Em reação ao STF, Senado aprova projeto do marco temporal

Projeto de lei segue para sanção presidencial, correndo o risco da medida ser considerada inconstitucional

 

Uma semana após o Supremo Tribunal Federal (STF) considerar ilegal a tese do marco temporal para a demarcação de terras indígenas, o plenário do Senado aprovou na noite desta quarta-feira (27), por 43 votos a 21, o projeto de Lei que estabelece um marco temporal “turbinado”. O parecer do senador Marcos Rogério (PL-RO) manteve o texto aprovado na Câmara dos Deputados e na Comissão de Agricultura e Reforma Agrária (CRA) do Senado. O plenário avalia, agora, dois destaques, alterações pontuais à matéria.

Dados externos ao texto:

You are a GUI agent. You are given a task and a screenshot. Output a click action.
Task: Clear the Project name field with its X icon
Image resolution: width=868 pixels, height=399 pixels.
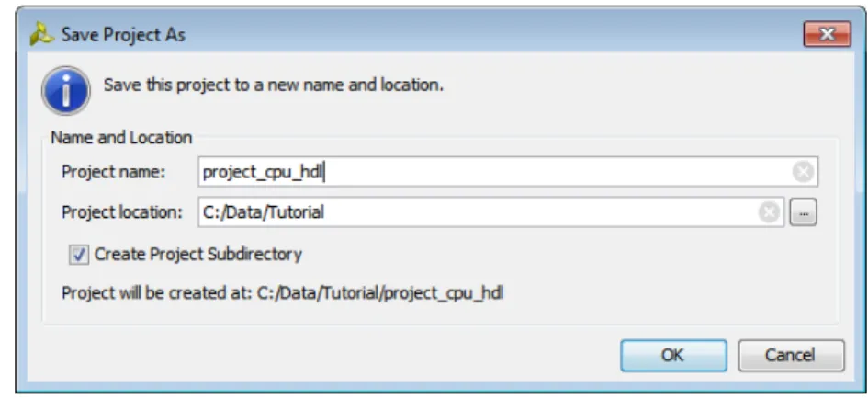[802, 172]
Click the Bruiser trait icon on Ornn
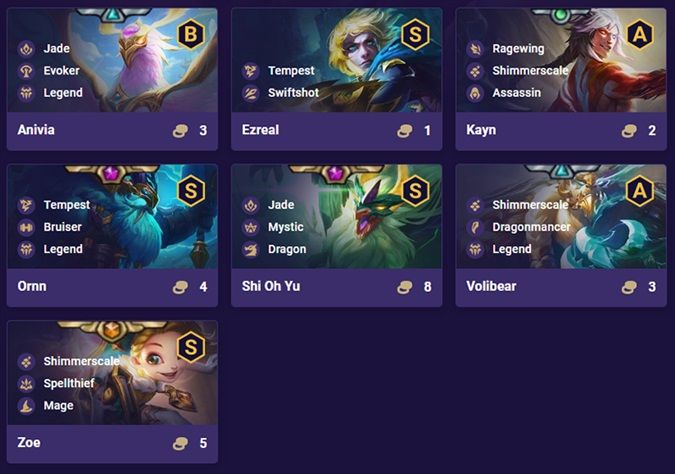The height and width of the screenshot is (474, 675). [x=26, y=227]
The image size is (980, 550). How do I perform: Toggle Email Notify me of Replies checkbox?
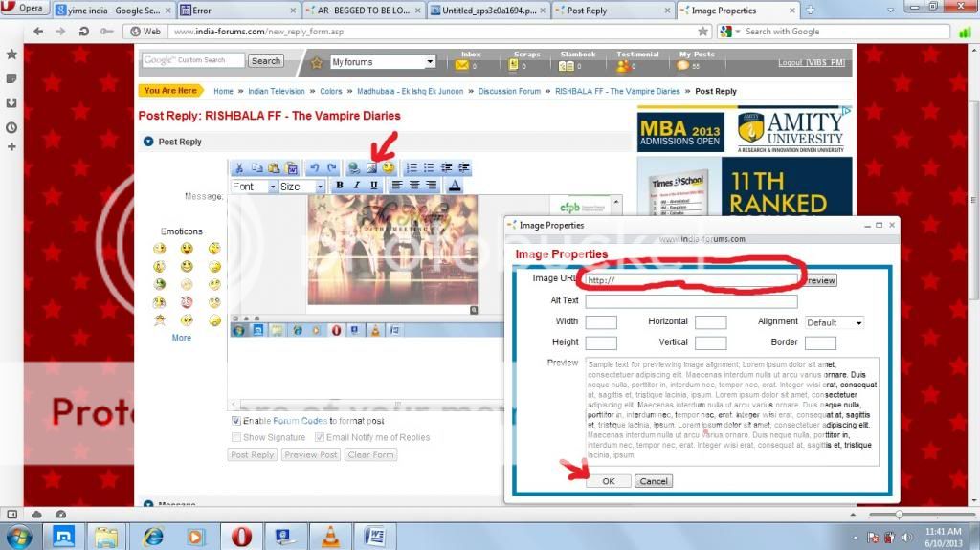(318, 437)
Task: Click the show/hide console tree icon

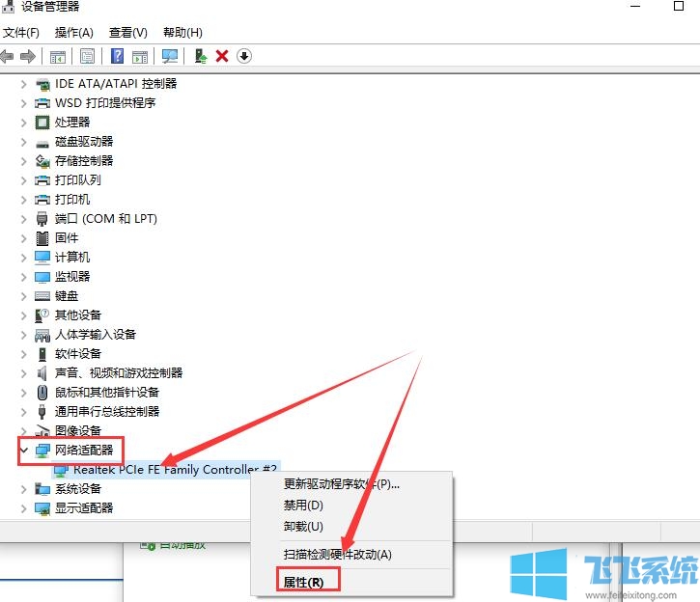Action: click(x=58, y=56)
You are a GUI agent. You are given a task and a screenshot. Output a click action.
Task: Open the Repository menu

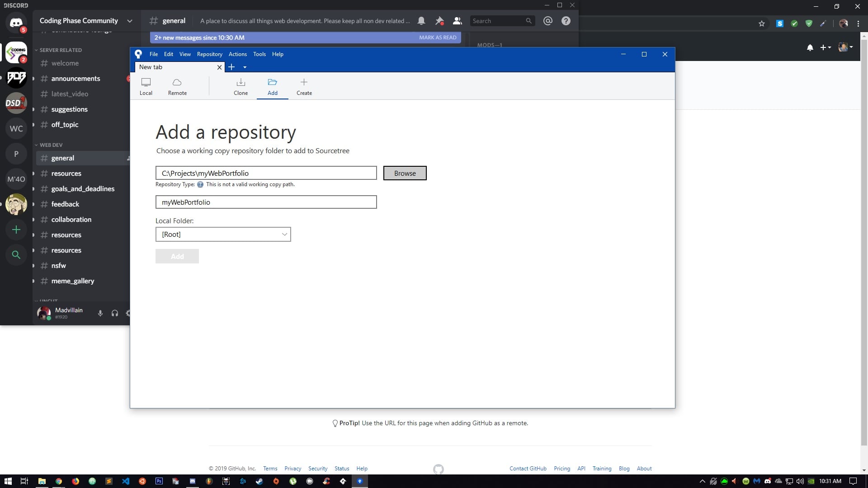[x=209, y=54]
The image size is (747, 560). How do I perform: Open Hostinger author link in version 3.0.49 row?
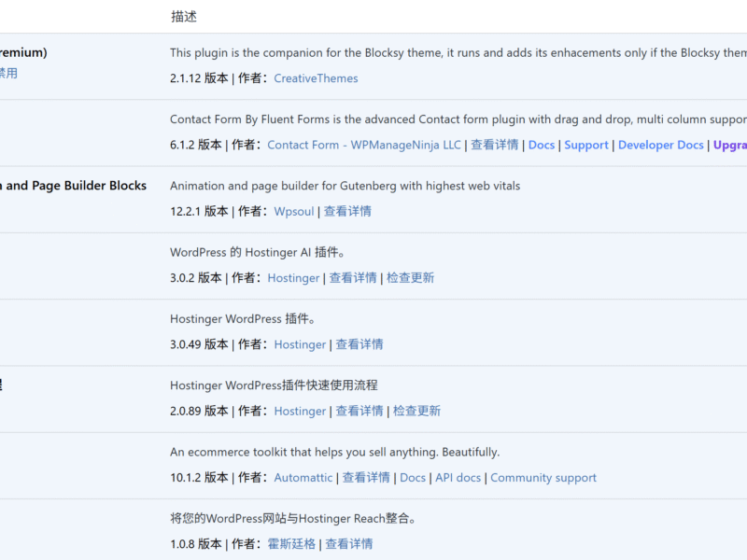click(300, 344)
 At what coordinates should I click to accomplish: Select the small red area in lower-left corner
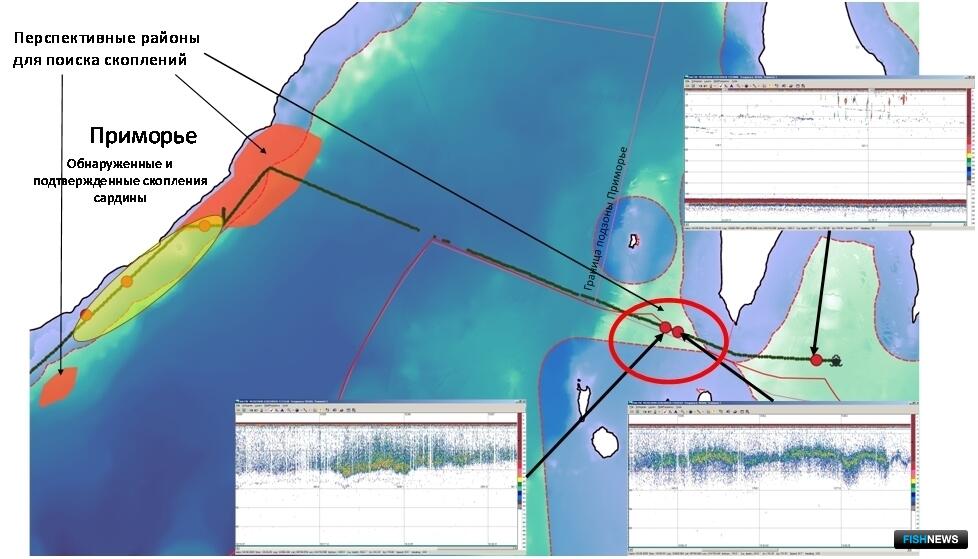(x=58, y=386)
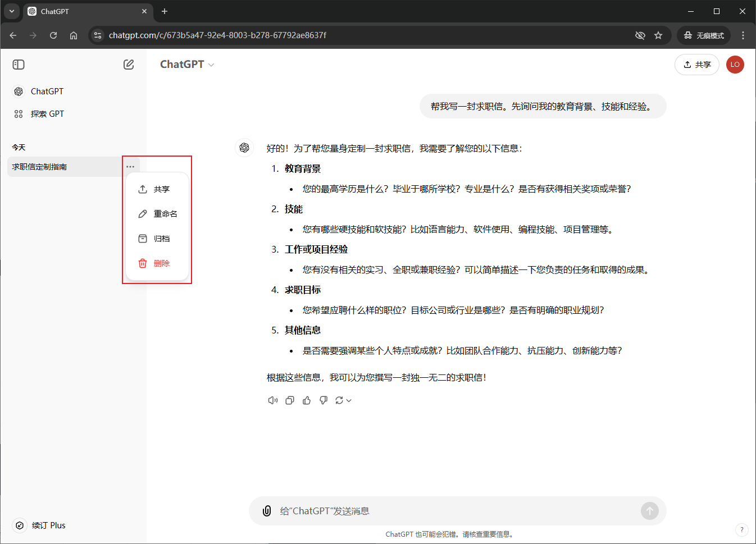The image size is (756, 544).
Task: Select 重命名 from the context menu
Action: click(158, 214)
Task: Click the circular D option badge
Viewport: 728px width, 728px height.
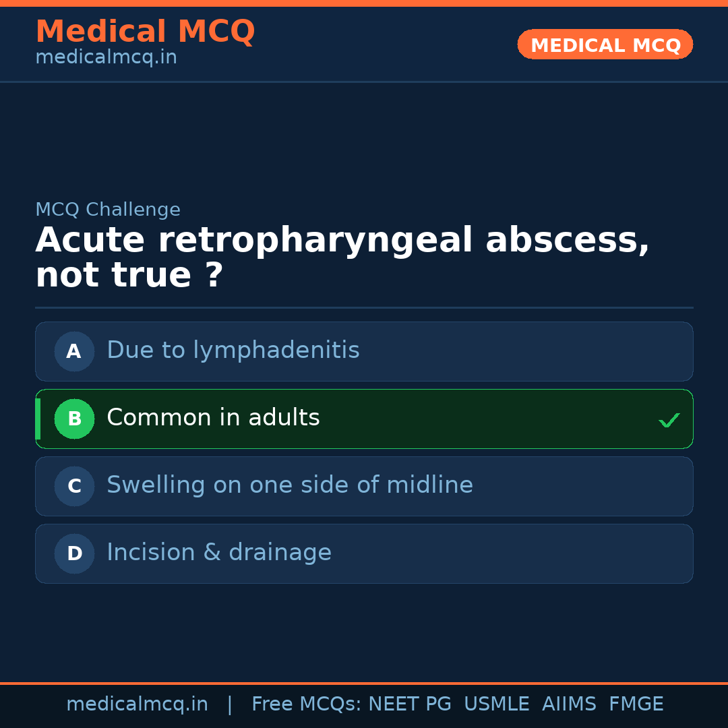Action: click(74, 553)
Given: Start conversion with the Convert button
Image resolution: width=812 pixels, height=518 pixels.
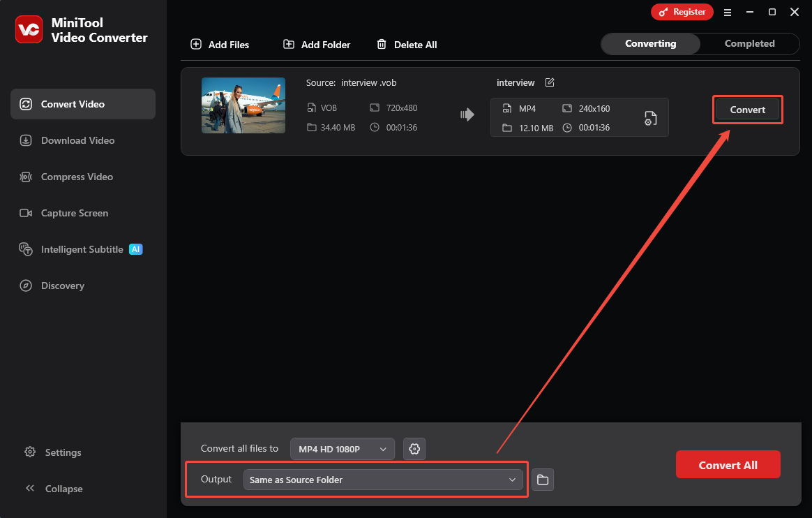Looking at the screenshot, I should 747,110.
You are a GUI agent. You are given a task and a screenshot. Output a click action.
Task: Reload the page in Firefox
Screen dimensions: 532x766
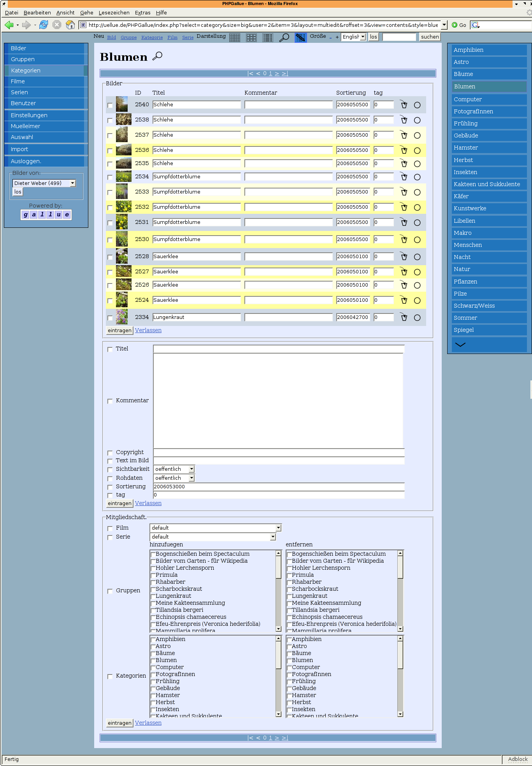pos(44,25)
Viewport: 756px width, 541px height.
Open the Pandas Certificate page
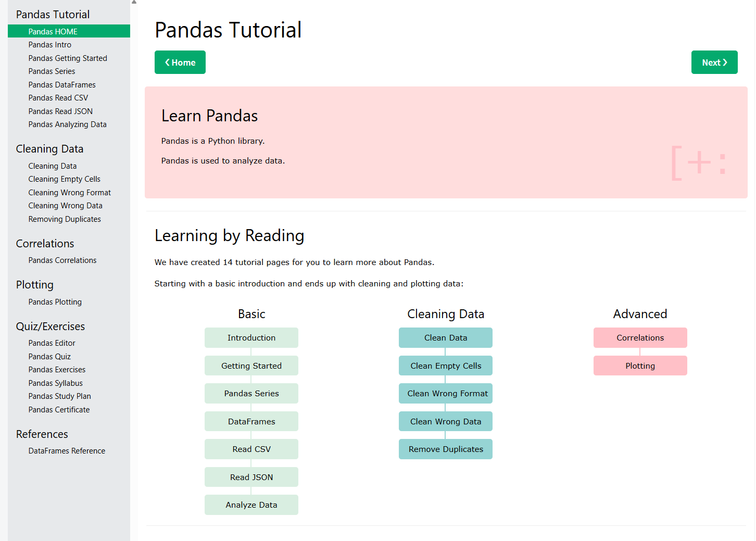59,410
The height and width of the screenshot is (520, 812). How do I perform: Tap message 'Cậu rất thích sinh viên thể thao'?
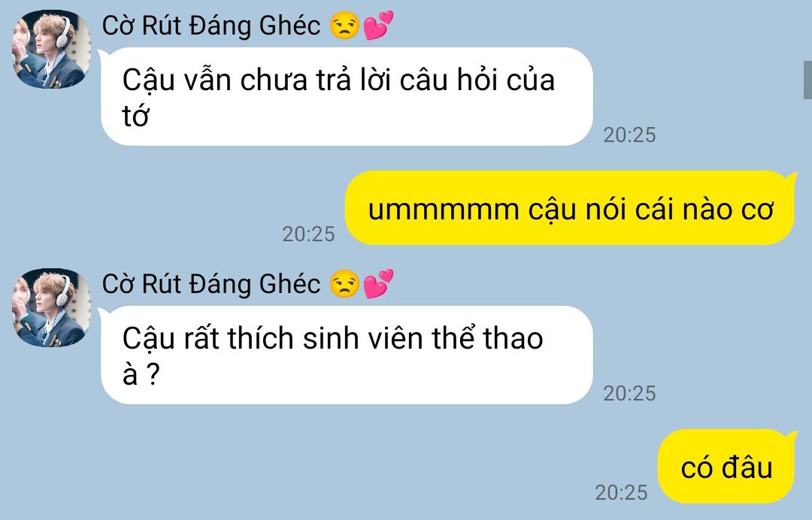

O texto estabelece que só podem ser demarcadas terras indígenas que estavam ocupadas até 5 de outubro de 1988, data da promulgação da Constituição, além de prever outros pontos polêmicos, como a retomada de terras indígenas em caso de mudanças culturais destes povos e a plantação de transgênicos nas áreas demarcadas.  Ao longo da votação, parlamentares da base governista alertaram que a proposta é inconstitucional por, dentre outros motivos, tentar mudar um entendimento do Supremo Tribunal Federal por meio de um projeto de lei. Até mesmo o relator Marcos Rogério  admitiu que alguns trechos mais polêmicos deverão ser vetados pelo presidente da República.

O senador Renan Calheiros (MDB-AL) foi um dos favoráveis ao texto. Embora tenha liberado a bancada da minoria para votar, afirmou ter defendido o marco temporal na Constituinte e citou, ainda, o entendimento do STF no caso do território Raposa Serra do Sol, usado por Marcos Rogério para embasar seu parecer. “Essa é uma questão em aberto, eu libero a bancada, vou votar favoravelmente ao marco temporal porque eu já votei na Assembleia Nacional Constituinte. Mais do que isso, eu estava no Ministério da Justiça quando demarcamos Raposa Serra do Sol e fizemos valer a regra da Constituição, 13 anos depois o Supremo disse que aquela decisão foi constitucional. Se o Supremo hoje muda a posição, eu prefiro continuar coerente com o que escrevemos na Constituição Federal”, disse o parlamentar.

Os senadores vão na contramão do STF, que rejeitou por nove votos a dois, o marco temporal e se debruça nesta quarta-feira (27) sobre os parâmetros que valerão com a queda da tese, como as eventuais indenizações de pessoas que receberam terras de boa-fé. “Por óbvio, presidente essa matéria será levada ao veto do presidente da República. Mesmo que os vetos sejam derrubados, por obvio, será acionada a Suprema Corte”, afirmou o líder do governo no Congresso, Randolfe Rodrigues (Rede-AP). O senador Alessandro Vieira (MDB-CE) ainda criticou os discursos dos senadores que alegaram que algumas cidades poderiam até desaparecer caso seja mantido o entendimento do Supremo Tribunal Federal contra o marco temporal.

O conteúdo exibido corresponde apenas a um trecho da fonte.